A rare, joyful U.S.-Chinese exchange is taking place on RedNote, but it may not last
The arrival of American users on RedNote has brought instant online connection between Americans and Chinese even as academic and other exchanges have dampened.
HONG KONG — For most people in the U.S. and China, what they hear about each other’s countries comes mostly from their governments and the media. Now they are learning directly from each other, at least for now.
The excitement is palpable on the Chinese social media platform RedNote, or Xiaohongshu (“Little Red Book”) as it’s known in Chinese, after a wave of American users set up accounts in recent days. The self-described “TikTok refugees” are seeking a replacement for the short-form video app as it faces a U.S. ban stemming from concerns over ties between TikTok’s owner, Beijing-based ByteDance, and the Chinese government.

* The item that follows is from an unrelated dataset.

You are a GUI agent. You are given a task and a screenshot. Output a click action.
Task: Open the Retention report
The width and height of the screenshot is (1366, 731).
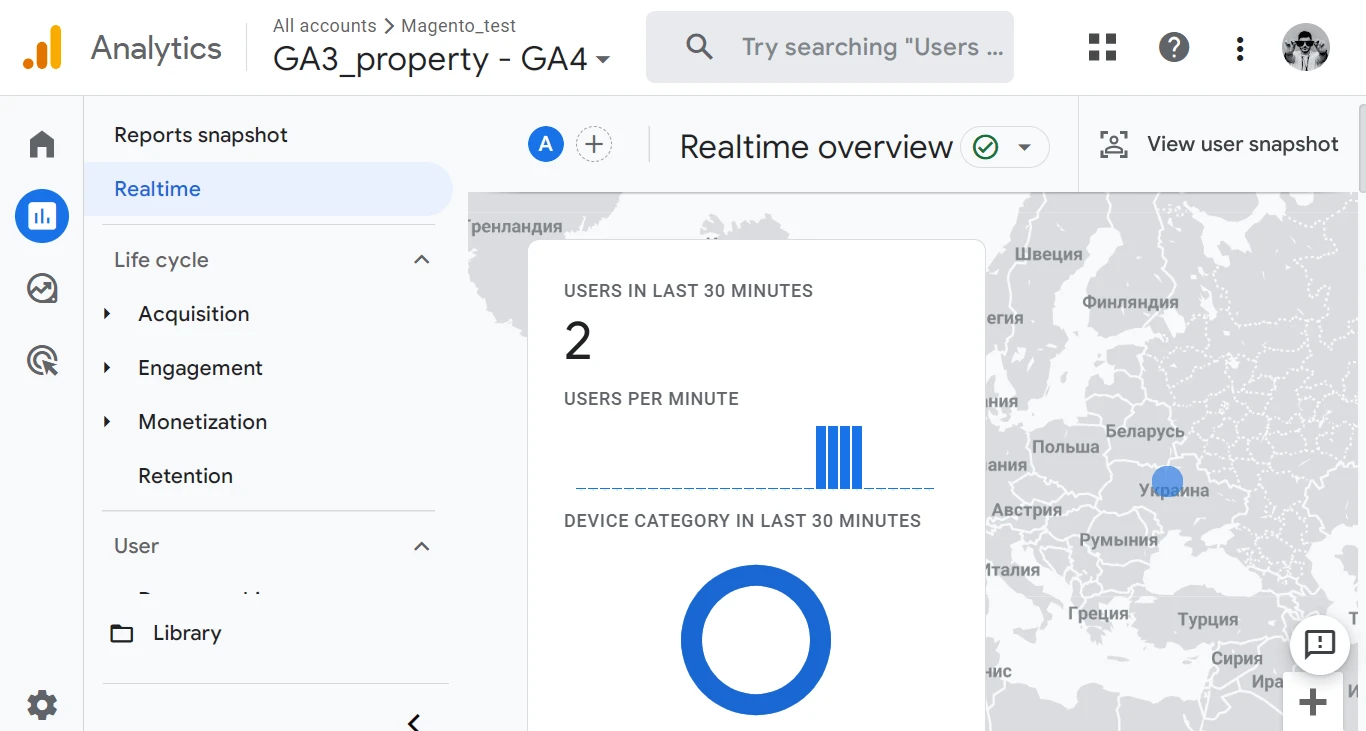(x=185, y=476)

TikTok says it will go dark when the ban takes effect Sunday unless it receives “definitive” assurances from the Biden administration, which has been “exploring options” for how to keep the app available, NBC News reported.
In protest of the looming ban, TikTok users have joined Shanghai-based RedNote, sending it to the top of Apple’s App Store and mocking U.S. security concerns as they try to navigate the Chinese-language app.
Their arrival has brought instant online connection between Americans and Chinese even as academic and other exchanges have been dampened in recent years by pandemic border restrictions and tensions between the world’s two biggest economies.